In an earlier blog post on the topic of quiet quitting, I made a case for servant leadership—leaders who serve their people by helping them realize that quiet quitting (disengagement at work) is not the answer. Servant leaders establish a safe, caring environment, let people know how valuable they are as individuals, ask them what they need, listen to their answers, and work side by side with them on a solution.
I want to go one step further today with another goal for organizations run by servant leaders: creating a culture of empowerment.
Empowerment is an organizational climate that unleashes the knowledge, experience, and motivation that reside in people. Creating a culture of empowerment doesn’t happen overnight—but leaders of the best run companies know that empowerment creates satisfied people, positive relationships, and never before seen results. People are excited about the organizational vision, motivated to serve customers at a higher level, and focused on working toward the greater good.
It’s true—empowered employees have more expected of them. But along with those high expectations comes growth, career development, the satisfaction of belonging to a self-directed team and being involved in decisions, and a sense of ownership.
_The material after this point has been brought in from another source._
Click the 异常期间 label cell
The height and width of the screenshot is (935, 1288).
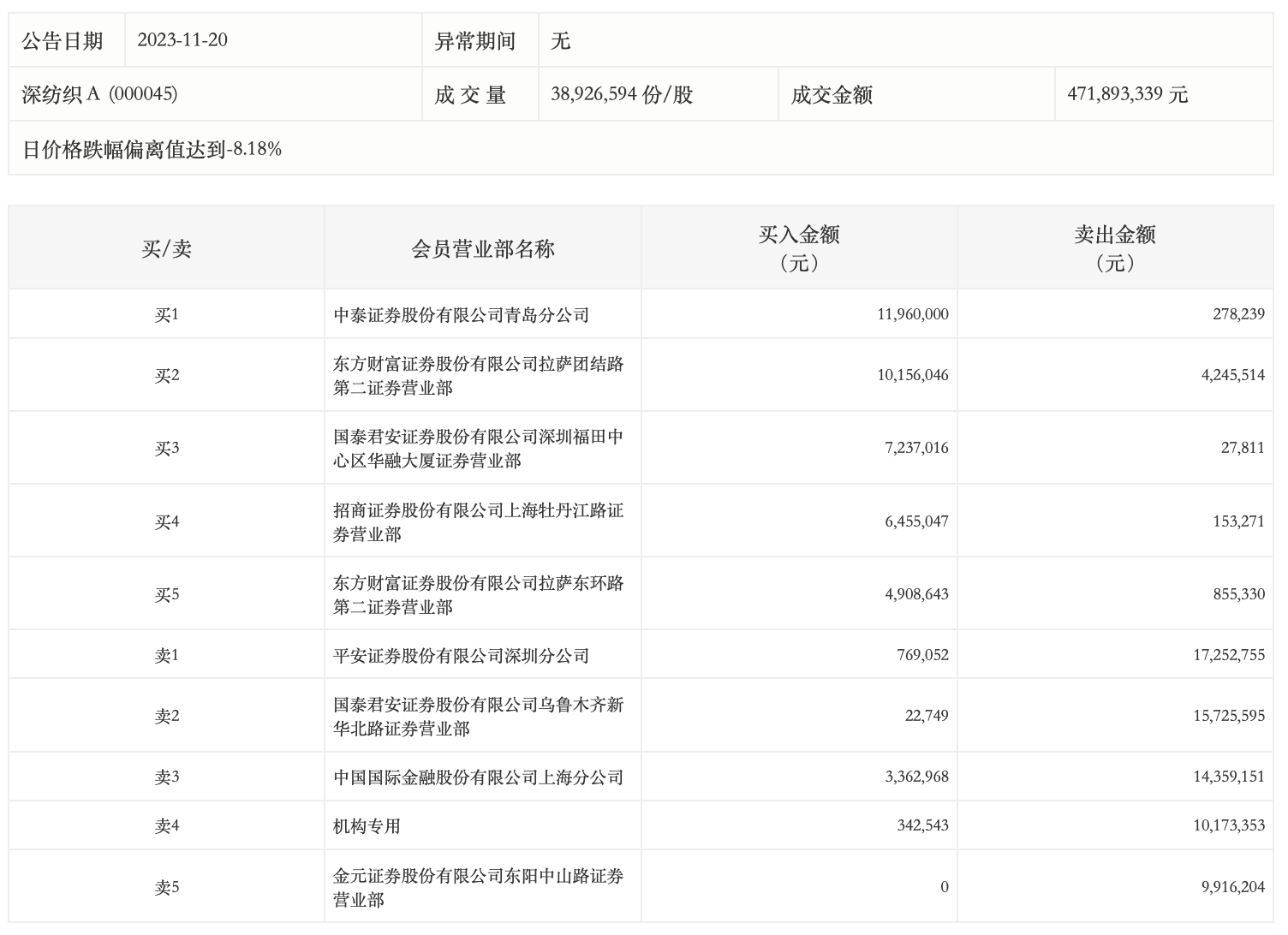coord(475,40)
In Empowerment Takes More than a Minute, the book I coauthored with John Carlos and Alan Randolph, we offer three keys leaders must use to guide the transition to a culture of empowerment.
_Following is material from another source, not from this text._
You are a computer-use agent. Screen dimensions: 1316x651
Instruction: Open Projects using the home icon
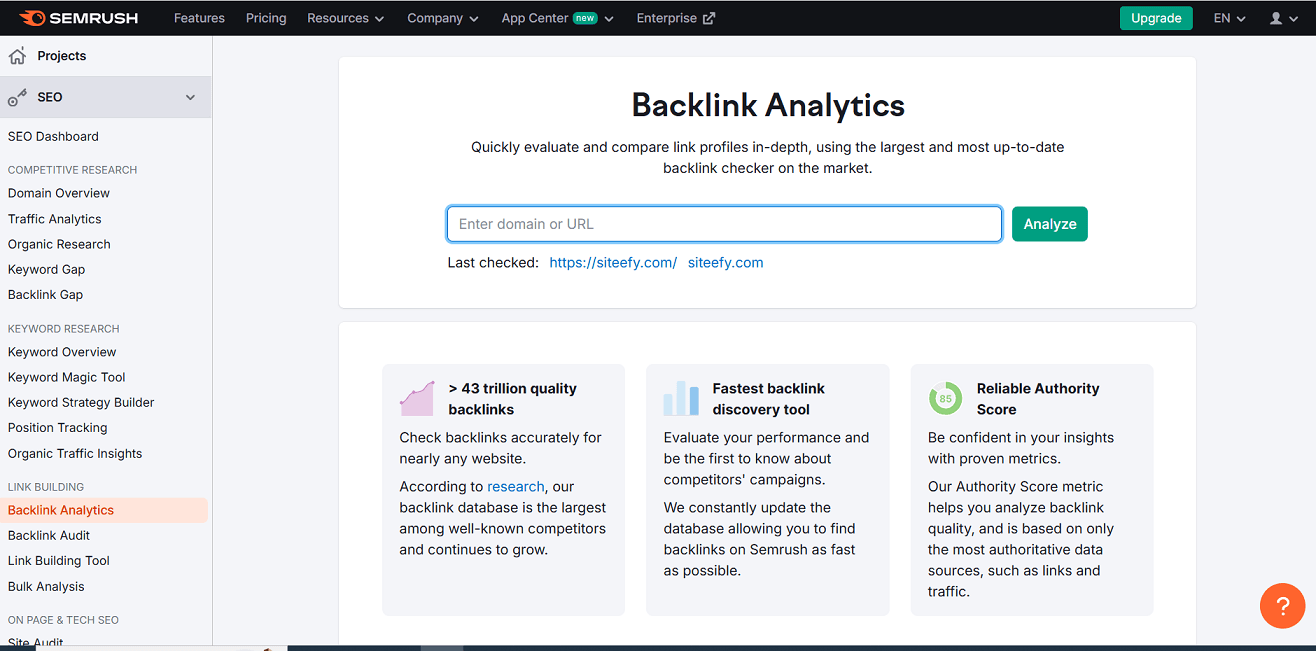pyautogui.click(x=16, y=55)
The First Key: Share Information with Everyone
Team members who get the information they need from their leader can make good business decisions. But when leaders keep important information to themselves, people often come up with their own version of the truth—which may be worse than reality. And when people don’t have accurate information, they can’t act responsibly.
Servant leaders trust their people and realize that openly sharing information about themselves and the organization—good or bad—is the right thing to do. It builds trust between managers and their people. And when people have accurate information, they can make decisions that are in the best interests of the organization.
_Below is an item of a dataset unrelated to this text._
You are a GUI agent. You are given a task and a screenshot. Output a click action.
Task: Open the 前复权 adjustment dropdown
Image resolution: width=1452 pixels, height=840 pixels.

The Second Key: Create Autonomy through Boundaries
Counter to what some people believe, there is structure in an empowered organization. It is there to inform team members of the boundaries that exist within their autonomy. These boundaries take the form of vision statements, goals, decision-making rules, performance management partnerships, etc. Within those ranges, team members can determine what to do and how to do it. As the empowered person grows, the range of structures also grows to allow them a greater degree of control and responsibility.
The Third Key: Replace the Hierarchy with Self-Directed Individuals and Teams
Empowered, self-directed individuals and teams—highly skilled, interactive groups with strong self-managing skills—are more effective in complex situations. They don’t just recommend ideas—they make and implement decisions and are held accountable for results. Today, success depends on empowered, self-directed individuals and teams.
Empowerment means that people have the freedom to act. It also means that they are accountable for results. The journey to empowerment requires everyone to challenge their most basic assumptions about how business should operate. People at all levels of the organization must master new skills and learn to trust self-directed individuals and teams as decision-making entities. An empowered culture is not easily built—but the rewards for the organization, its leaders, and its workers are enduring and plentiful.